My sweet friend dropped off a book today, Zach Sobiech's mom wrote, "Fly a little Higher", I have been reading it since.  Well, between, giving a baby a bath in one hand, book in the other.  Tears streaming down my face.  Nods of familiarity pulsing through my blood.  Audrey asking if I had seen the "Chicken Little" book while I was reading about their finding out about Zach having cancer.  They had found out and Laura diligently called every friend and family member, one by one, cancer, cancer, cancer flowing from her tounge.  I thought, that is what I can't do anymore.   I can't keep making the call.  She then so beautifully illustrated how they all sat down that same awful day and ate dinner and chatted about life in one way or another and well, life went on.  And it does.  It always does.  The sun still rises and sets.  Breakfast still gets made.  Babies still need baths.  You still need to eat.

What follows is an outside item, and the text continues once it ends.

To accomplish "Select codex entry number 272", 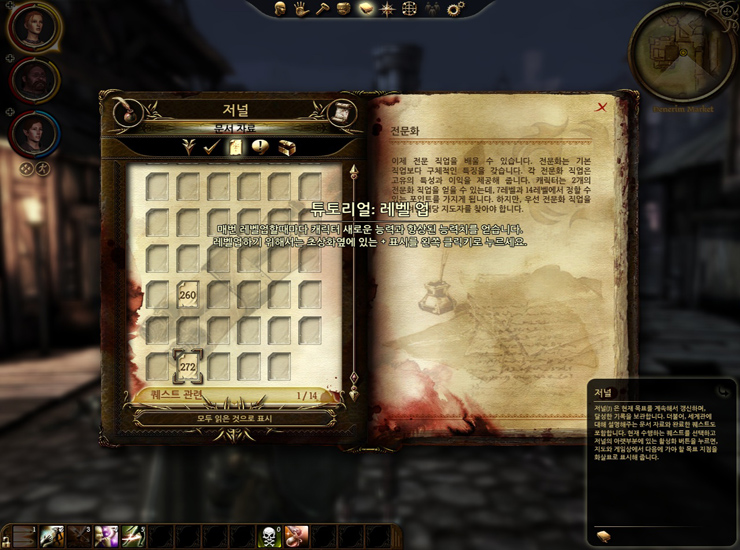I will 187,366.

I feel always that thing when you walk by someone and you don't know their life.   You don't know if they just heard the words cancer.  They look normal.  You don't know if that car cutting you off just found out their son died.  None of us really know the silent chaos that may be happening right at this very moment. 

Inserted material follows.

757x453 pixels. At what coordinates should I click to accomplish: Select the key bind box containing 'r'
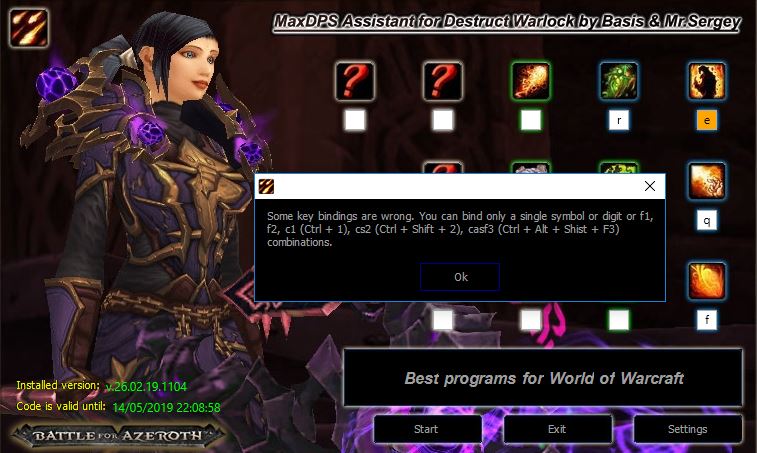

An update on EJ.  He had a brain and spinal MRI and then surgery for undecended testes, it was over 5 hours and it seemed like eternity.  At the same time, it was easy.  My extrordinary aunt (who is in the throws of getting her masters full time, working and doing her practicum) insisted on helping and bringing me to the hosptial at 530 AM with EJ, so Jeremy could get the kids off and meet me there later.  I insisted she not do this and she insisted she did.  I am so glad she did.  It was nice.  Nice to let someone in.  She had a tougher time than I expected.  Somethings, like hospital admissions and procedures you become somewhat numb to at this point.  It was bizzare almost to see it through a "newcomers" eyes.  It was a great distractoin once surgery began as we just chatted about all world topics, as we typically do and soon enough hours had passed and Jeremy was there.

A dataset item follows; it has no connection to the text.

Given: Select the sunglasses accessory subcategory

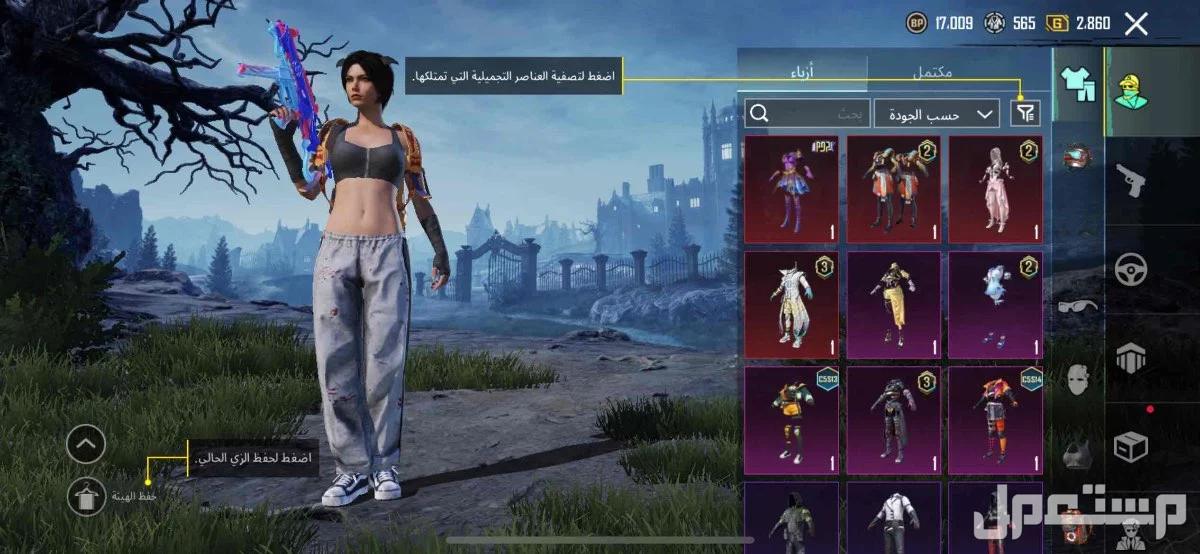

The results of the MRI were what we were anxiously waiting for.  We would have to wait through Easter weekend, which I wasn't happy about, but did provide some relief knowing it wasn't urgent.  The neurosurgeon who calls herself Debbie when she calls, which really makes me love her even more; explained in detail numerous findings from the MRI.  I won't bore you with all of them here.  Basically, his ventricles are still enlarged and extra fluid remains on his brain, but not shunt as of now.  His spine is displaying scoliosis and will need intervention, unsure of how much because of his tethered spinal cord and if we correct that, how much will that help.  So, yes, that leads me to his tethered spinal cord that will need untethering, or in laymen terms, cut.  Last week Jeremy was in CA for major meetings he couldn't change and well I was here with 4 kids and 3 appointments at the hospital with EJ.  Jeremy's mom is literally a saint and took off of work and took Nolan to help- which it did immensely.  I saw the films in person and we discussed some further bladder/kidney testing he would need prior to the surgery and set everything up.  So, now we are here.  His surgery scheduled for May 23.  We will be there for 5 days, which in reality could be a lot worse.  But, ick.  I hate the hospital.  Who likes it?  It seems that shockingly the recovery isn't that bad, it's more the procedure and risk of complications when opening up the spinal column, but I have total faith in his doctors and staff and am confident all will be well.  I just hate it.   I hate seeing my baby with tubes, crying, helpless.  I hate depending on others and feeling needy.  I hate leaving my kids and missing another holiday weekend in the hospital.  I hate appointments and arranging schedules for bad crap.  I hate worrying about it, thinking about it, I hate it.

So, wow that's a lot of deep talk for a Thursday,  but there it is, the good, bad and ugly.  That is how we do it.